4.9 on Clutch

Maryna Medushevska

How Following Clean Code Practices Can Hurt Performance And What to Do

Product engineering

Oleksandr Mamchich, the head of mobile development at Syndicode, continues sharing his experience in creating high-performance solutions. Read his previous post if you are interested in clean code principles and how they help improve code readability and simplify maintenance.

High-performance use cases, such as real-time processing, artificial intelligence, and augmented reality, require highly optimized solutions to handle the heavy workload and ensure a good user experience.

Mobile development presents a special challenge in this regard since mobile developers are limited not only by peak performance of hardware but also by long-term load capabilities and a limited power source.

While clean code, particularly the SOLID approach, is a popular way of adhering to the above principles, it can lead to overengineering, resulting in unnecessary costs, delays, and complications.

This article will provide several benchmarks and explore how to modify clean code practices to boost performance while keeping code maintainability.

Violating clean code principles to improve performance

Example 1

Consider a scenario where we have a plain area filled with various shapes, such as points, circles, and rectangles. We need to calculate the sum of squares of shapes within a specific rectangular area.

This is a high-performance task as it involves processing a large number of objects and performing complex calculations on them. C++ is a popular language for this kind of task, and the principles of writing clear code apply to it equally.

class Figure
{
public:
    Figure() {}
    virtual ~Figure() {}
    virtual bool isInside(const Rect2f& area) const = 0;
    virtual float square() const = 0;
    float squareIfInside(const Rect2f& area);
private:
};


class Point: public Figure
{
public:
    Point() {}
    Point(const Rect2f& area);
    ~Point() {}
    bool isInside(const Rect2f& area) const override
    {
        return common::Evaluate::isPointInArea(_pos, area);
    }
    float square() const override
    {
        return common::Evaluate::pointSquare(_pos);
    }
private:
    Vec2f _pos;
};


class Circle: public Figure
{
public:
    Circle(): _radius(0) {}
    Circle(const Rect2f& area);
    ~Circle() {}
    bool isInside(const Rect2f& area) const override
    {
        return common::Evaluate::isCircleInArea(_center, _radius, area);
    }
    float square() const override
    {
        return common::Evaluate::circleSquare(_center, _radius);
    }
private:
    Vec2f _center;
    float _radius;
};


class Rectangle: public Figure
{
public:
    Rectangle() {}
    Rectangle(const Rect2f& area);
    ~Rectangle() {}
    bool isInside(const Rect2f& area) const override
    {
        return common::Evaluate::isRectangleInArea(_pos, _size, area);
    }
    float square() const override
    {
        return common::Evaluate::rectangleSquare(_pos, _size);
    }
private:
    Vec2f _pos;
    Vec2f _size;
};

The fragment above defines a hierarchy of classes for different types of figures that can be placed on a 2D plane.
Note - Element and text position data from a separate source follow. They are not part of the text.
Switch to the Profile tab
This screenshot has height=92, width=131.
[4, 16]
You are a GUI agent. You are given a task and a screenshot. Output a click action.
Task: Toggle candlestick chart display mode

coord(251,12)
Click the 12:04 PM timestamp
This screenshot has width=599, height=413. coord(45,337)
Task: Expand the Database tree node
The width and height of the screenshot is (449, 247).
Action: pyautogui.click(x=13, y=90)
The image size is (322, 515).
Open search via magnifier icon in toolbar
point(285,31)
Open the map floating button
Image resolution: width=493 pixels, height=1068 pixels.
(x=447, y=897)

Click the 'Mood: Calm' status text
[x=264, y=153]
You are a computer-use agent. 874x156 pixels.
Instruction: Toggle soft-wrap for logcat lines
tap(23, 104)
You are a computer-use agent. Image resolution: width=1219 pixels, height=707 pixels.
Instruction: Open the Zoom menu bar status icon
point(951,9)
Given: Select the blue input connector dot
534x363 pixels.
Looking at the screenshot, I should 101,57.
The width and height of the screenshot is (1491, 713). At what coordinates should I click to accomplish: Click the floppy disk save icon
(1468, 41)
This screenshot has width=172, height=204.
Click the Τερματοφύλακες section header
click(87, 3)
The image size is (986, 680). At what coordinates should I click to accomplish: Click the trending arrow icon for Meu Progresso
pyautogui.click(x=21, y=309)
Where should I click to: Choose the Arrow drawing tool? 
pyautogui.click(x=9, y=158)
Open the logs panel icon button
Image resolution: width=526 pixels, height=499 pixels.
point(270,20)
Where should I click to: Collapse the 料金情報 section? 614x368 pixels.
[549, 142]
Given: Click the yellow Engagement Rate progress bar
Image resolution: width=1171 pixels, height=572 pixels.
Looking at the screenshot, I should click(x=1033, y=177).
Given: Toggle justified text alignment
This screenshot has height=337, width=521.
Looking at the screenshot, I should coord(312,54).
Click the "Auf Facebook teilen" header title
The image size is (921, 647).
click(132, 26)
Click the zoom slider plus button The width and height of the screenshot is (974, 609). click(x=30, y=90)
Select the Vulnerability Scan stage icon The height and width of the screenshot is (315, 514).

Now let’s create a world, fill it with random objects, and shuffle them to simulate random creation and destruction over a runtime. Then, we will run an evaluation of the square multiple times to get a reliable execution duration.

void World::initialize()
{
    srand(100500);
    int objectsCount = (int)_figures.size();
    for (int i = 0; i < objectsCount; ++i)
    {
        if (_figures[i] != nullptr)
            delete _figures[i];
        _figures[i] = createRandomFigure(_allArea);
    }
    
    // Shuffle to simulate non-sequential objects creation
    for (int i = 0; i < objectsCount; ++i)
    {
        int i0 = rand() % objectsCount;
        int i1 = rand() % objectsCount;
        if (i0 != i1)
        {
            Figure* figure = _figures[i0];
            _figures[i0] = _figures[i1];
            _figures[i1] = figure;
        }
    }
}


double World::benchmark(int aCount, long long& oResult)
{
    using namespace std::chrono;
    auto start = high_resolution_clock::now();
    double square = 0.0;
    for (int c = 0; c < aCount; ++c)
    {
        for (auto & f : _figures)
            square += f->squareIfInside(_viewArea);
    }
    oResult = (long long)(square / aCount);
    auto stop = high_resolution_clock::now();
    auto duration = duration_cast<microseconds>(stop - start);
    return 0.001 * duration.count() / aCount;
}

The following code fragment runs the benchmark.

void run_shapes_test()
{
    printf("Running Shapes Test\n");
    static const int kObjectsCount = 100000;
    static const int kIterationsCount = 1000;
    double ref = 0.0;
    {
        s1::World world(kObjectsCount);
        world.initialize();
        long long result = 0;
        double ms = world.benchmark(kIterationsCount, result);
        ref = ms;
        printf("V1 T = %10.6f ms/pass | Boost: %.2f | %lld\n", ms, ref / ms, result);
    }
}

And here’s the result of running a benchmark test.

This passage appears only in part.